The first step in designing a circuit with an LED is to know the characteristics of the LED being used. Most LEDs have some form of a datasheet. The most important information is forward voltage and forward current. The maximum of these values is also very important.
For this illustration we will assume that our red LED has a forward voltage (Vf) of 1.7 volts and a forward current (If) of 20 milliamps. The maximum Vf is 2.2 volts and the maximum If is 150 milliamps. The safe power dissipation for our LED is 100 milliwatts. Our voltage source will be a 9 volt battery. This concludes all of our known values.
The unknown values that we want to find include: the resistor value, power dissipated by the resistor, and power dissipated by the LED.
The resistance can be calculated using the formula: (Vsource – Vf(LED))/If(LED) where the voltages are in volts and the current is expressed in amps. This formula is a modified version of Ohm’s law, where resistance = voltage / current, only we are taking into account the voltage drop of the LED to find how much voltage we need to be dropped by the current limiting resistor.

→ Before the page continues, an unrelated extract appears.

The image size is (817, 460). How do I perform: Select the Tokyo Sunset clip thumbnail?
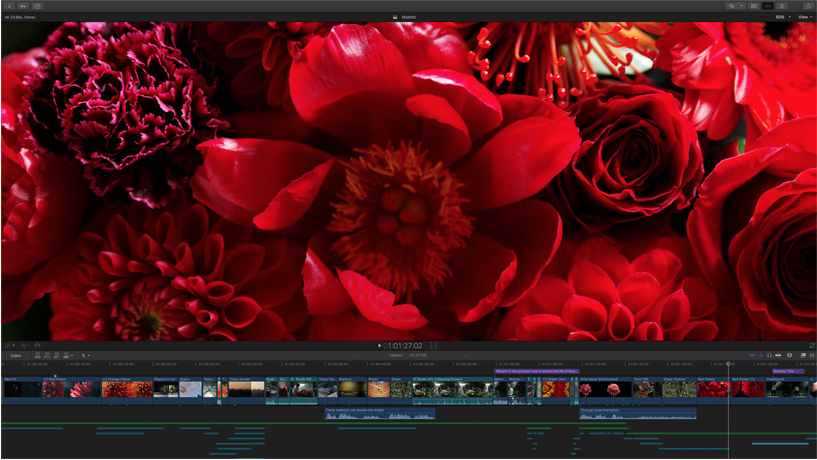tap(246, 389)
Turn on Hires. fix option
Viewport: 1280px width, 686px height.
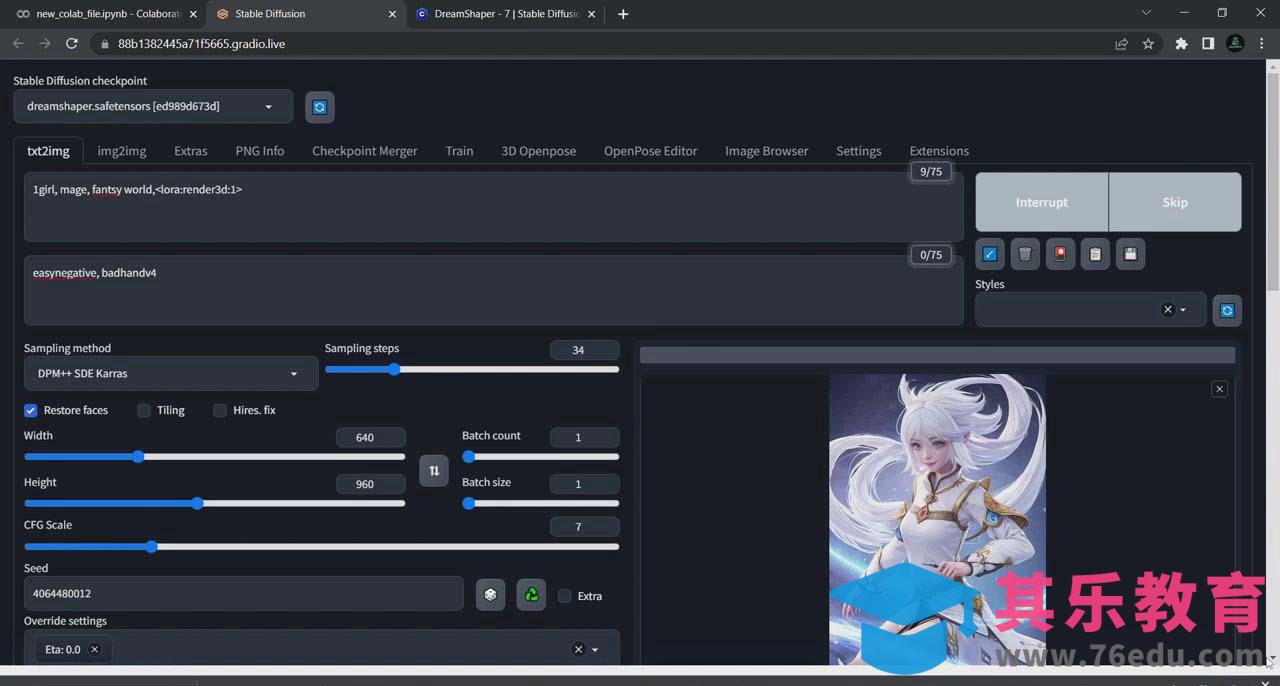tap(220, 411)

For our circuit: (9v – 1.7v)/.02A (20mA) = 7.3v/.02A = 365 ohms. You might be able to get a 365 ohm resistor, but a common value in my collection is 390 ohms.
Our actual forward current can be calculated as (9v – 1.7v)/390 ohms = 18.7mA. The voltage dropped by the current limiting resistor is I*R. 18.7mA * 390 ohms = 7.293 volts, which rounds up nicely to 7.3V. We already knew this because of the previous calculation though. This only confirms our suspicions.

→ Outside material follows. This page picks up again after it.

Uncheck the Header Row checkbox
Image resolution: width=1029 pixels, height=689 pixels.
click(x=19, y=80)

The power dissipated by our LED is I*Vf(LED). 18.7mA * 1.7V = 31.79mW. This falls safely into the maximum dissipation of 100mW noted on the datasheet. We could have possibly chosen a smaller value resistor and still be within this region.

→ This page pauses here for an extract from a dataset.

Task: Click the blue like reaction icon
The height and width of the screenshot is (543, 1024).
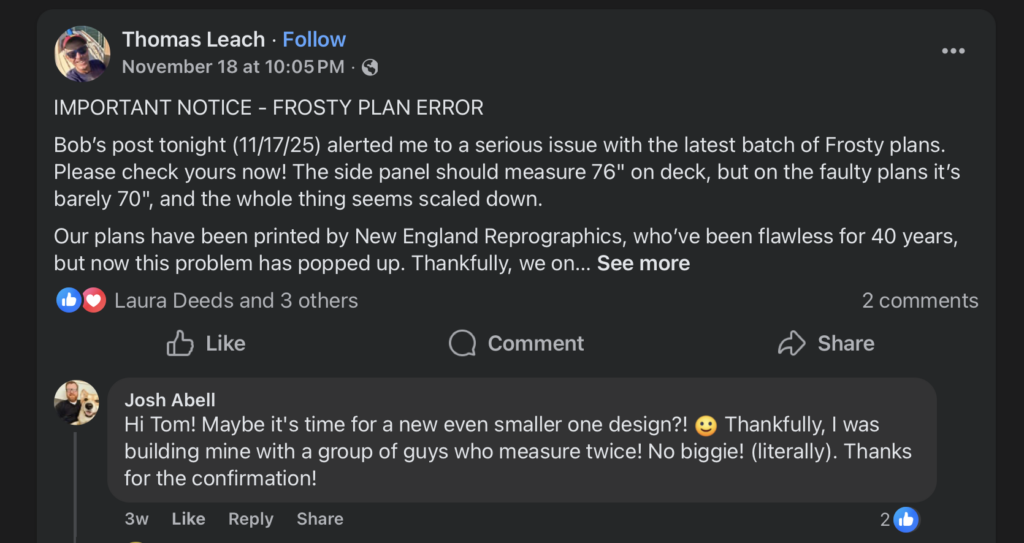Action: [69, 300]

Finally, we chose to use a 1/4 watt resistor. To find the power dissipated by the resistor we multiply the voltage drop of the resistor by the current in the circuit. P=IV(resistor). The power dissipated by the resistor = 18.7mA * 7.3V = 136.51mW. This is less than 250mW so we are still in the safe region for this resistor.
What would happen if we had chosen a 330 ohm resistor?
If = (9v – 1.7v)/330 ohms = 22.12mA
V(resistor) = 22.12mA * 330 ohms = 7.3V (we knew this)
P(LED) = 22.12mA * 1.7V = 37.6mW (this is safe)
P(resistor) = 22.12mA * 7.3V = 161.5mW (this is safe)
The maximum power dissipation is the most important value to watch. Exceeding this shortens the life of a LED. The only time you could meet the If(MAX) and not damage the LED is if you used PWM. If you were to use this LED at If(MAX) of 150mA, the LED would have to dissipate 255mW of heat. This is 2.5 times the LED’s normal dissipation. Death of the LED will follow closely.